EXERCISES TO COMPLETE
A. In the forum thread about Darrel Taylor, one post says most people are moving toward Cortex-M0. Using only that post, explain why.
B. According to the forum thread about Darrel Taylor, how old was he when he died?

SOURCE EXTRACT
^^^^^^^^
Here is another example if you program with pic basic pro. Written by Darrel Taylor, who unfortunately passed away recently.

http://www.darreltaylor.com/DT_Analog/

[CocaCola]

Written by Darrel Taylor, who unfortunately passed away recently.

Wow, missed that news, he shared SO much with the PBP community, he will surely be missed!

[bbarney]

Wow, missed that news, he shared SO much with the PBP community, he will surely be missed!

wow I missed that one too

The passing of Darrel Taylor

While in his home on the morning of Tuesday, June 24, Darrel suffered a massive heart attack and died. He was 54 years old.

 Darrel was an integral part of the melabs team. His immeasurable expertise touched the lives of countless people through the years.

[Cain]

Written by Darrel Taylor, who unfortunately passed away recently.

Ohh really sorry to hear that - condolences to his family! Learned alot from his code...

[Vineyards]

I know quite a few knowledge hungry scientist who after climbing the academic ladder fast reaching a level of perfection died unexpectedly at a very young age. Perhaps so many sleepless nights and a chronic neglect of bodily health are the reasons to blame. Some of us might be going through a similar experience. So beware. In any case, RIP Darrel.

[metal]

was he an academic, you mean?

[solutions]

I know quite a few knowledge hungry scientist who after climbing the academic ladder fast reaching a level of perfection died unexpectedly at a very young age. Perhaps so many sleepless nights and a chronic neglect of bodily health are the reasons to blame. Some of us might be going through a similar experience. So beware. In any case, RIP Darrel.

I had one 6 years ago, younger than he was.

Unless you get an invasive angiogram, you won't know.

"Live every day like you think it will be your last. One day you will be right"

Posted on: August 17, 2014, 12:36:45 12:36 - Automerged

Here is another example if you program with pic basic pro. Written by Darrel Taylor, who unfortunately passed away recently.

http://www.darreltaylor.com/DT_Analog/

Closed to new registration 

Anyone up to posting a text file with a userid and pw to his site?

thanks

[Checksum8]

Closed to new registration 

Anyone up to posting a text file with a userid and pw to his site?

thanks

From what I recall his site was never  open to registration. At least to the public. I think it got spammed in the early days, so he just used it as place to link some of his projects.
All his major work, Instant Interrupts, MBAM, Oversampling, Averaging, SPWM, etc
can be found at

 http://www.picbasic.co.uk/forum/forum.php

[metal]

seems the 8-bit era has started to fade, even its people do now. most people are moving towards cortex-M0, even the PICs and AVRs will be abandoned some day, the same applies to 8051 architecture which stood for a long time because it was the first option for industrial. cortex-M0 consumes less power than 8/16-bit MCUs and offers better architecture and code portability as well as pricing which is very tempting to betray the 8-bit.
^^^^^^^^
SUPPLIED MATERIAL
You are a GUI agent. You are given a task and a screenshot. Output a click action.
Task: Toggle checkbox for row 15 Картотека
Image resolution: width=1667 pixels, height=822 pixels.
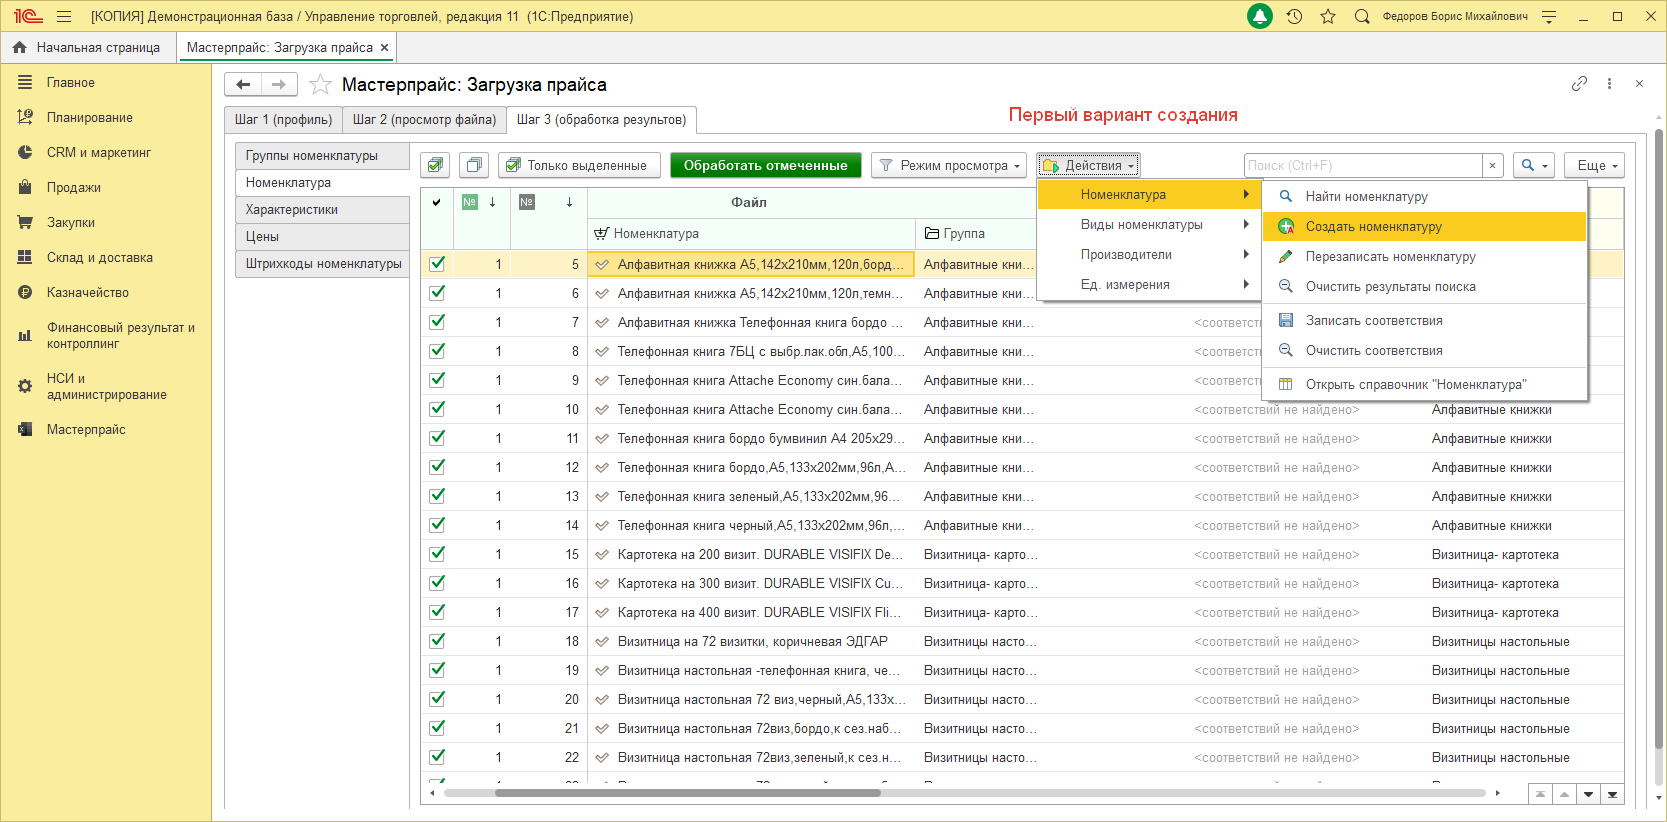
^^^^^^^^
TASK-BY-TASK RESULTS
A. The post says Cortex-M0 consumes less power than 8/16-bit MCUs. It also offers better architecture, code portability and pricing, which is very tempting to betray the 8-bit.

B. He was 54 years old.